C&T: What led to your current focus in sun care?
As I mentioned, while at Boots, we introduced a new way of looking at sun care via the UVA/UVB ratio and UVA star rating system. I was a primary promoter on the technical side when it was launched. What the UVA star-rating system does is provide sunscreen manufacturers an option of labelling UVA protection levels higher than the minimum European standard 1/3 ratio of UVA to UVB, which is equivalent to UVA three stars. It allows for the differentiation of higher UVA protection up to five stars, which is close to a 1/1 ratio. This is important because we still don’t fully know what role UVA plays in cancer, although it definitely promotes photoaging. Providing more protection is better—and I would argue the higher the UVA protection, the better.
I also have operated at international levels with the CTPA and Colipa European trade associations, served on a number of standardization committees for product testing, and chaired the European Task Force for sun products.
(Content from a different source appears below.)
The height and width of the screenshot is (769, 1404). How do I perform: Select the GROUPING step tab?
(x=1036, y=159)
The first European SPF test was defined and published by Colipa when I was chair.
C&T: In your experience, how has the industry changed?
Mainly, science and technology have improved. Consider European and U.S. sunscreen test methods. Both regions are looking at UVA and trying to optimize tests in regard to SPF. These are big changes in the level and quality of protection we are providing the consumer. Europe has better opportunities to provide consumers with protection because the U.S. Food and Drug Administration has limited the use of certain UV filters. But many new and current projects include strategies for sun protection in a wider range of product types. Larger companies are also investing in developing innovative products and improving offerings to consumers; and the understanding of consumers’ needs has improved.
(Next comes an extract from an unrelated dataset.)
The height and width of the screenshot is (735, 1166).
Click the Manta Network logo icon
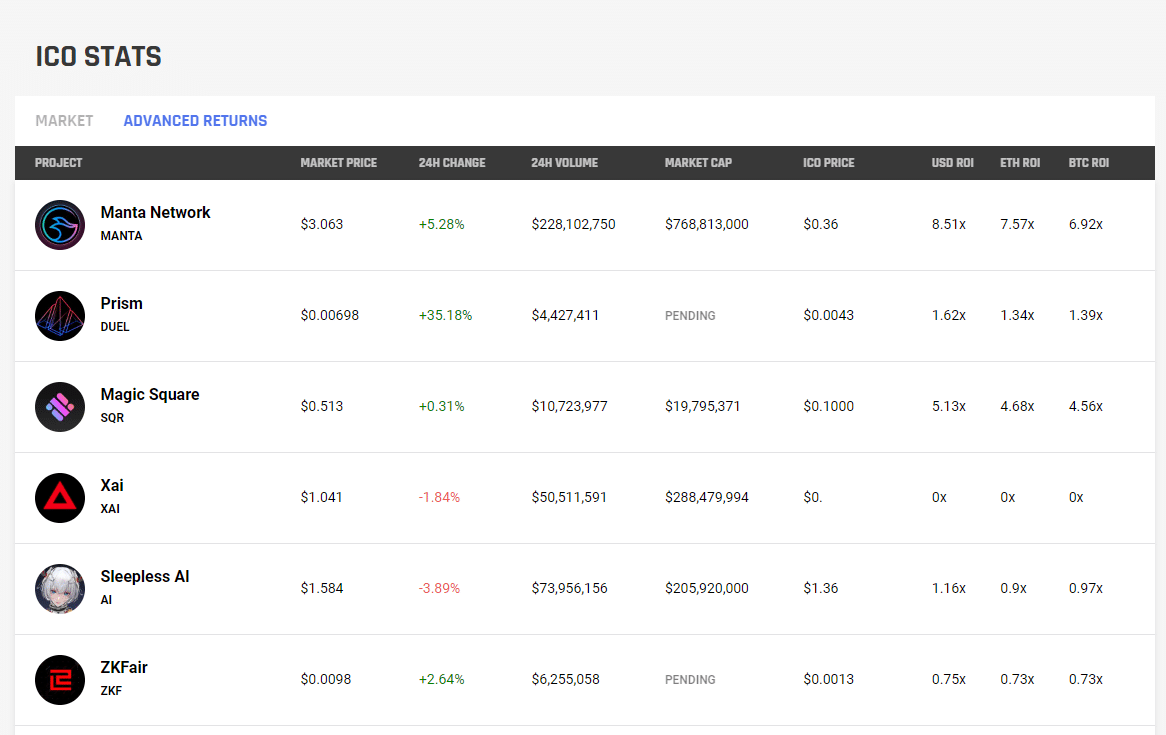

Suppliers are stepping up to the plate too, developing and innovating new raw materials and actives, and making it possible to create super product textures and provide better functional products. Suppliers play a key role in cosmetic product innovation and help in the creation of new product concepts, which keeps taking the industry forward. The collaboration between suppliers and developers is very important for this process to continue to be successful.
C&T: What advice can you give novice cosmetic scientists?
To do a job well, you have to be involved in the detail of product development. Whether it is formulation, testing or regulatory, gaining personal hands-on experience is irreplaceable. Understand the science and technology, experiment and learn.
C&T: What is on the horizon for the industry?
Science and technology are important and will continue to push the industry further. Another main driver is that we’re becoming very much aware of the world market, yet there’s still a need for niche products. For instance, you might see growth in sun care products in Europe, eastern regions like China and India, or Latin America, but you have to consider the reasons why people are using these products. Do the consumers want full sun protection, or a gradual tan? The cultural reasons for protecting against the sun can also be different. So once again, it all comes down to understanding consumer needs. It’s an exciting time for cosmetics; the industry is broadening, creating more challenges for formulators and other cosmetic scientists and, in turn, the need for imagination and innovative skills. The demand for this is increasing, pushing for creativity in formulating, testing and claims.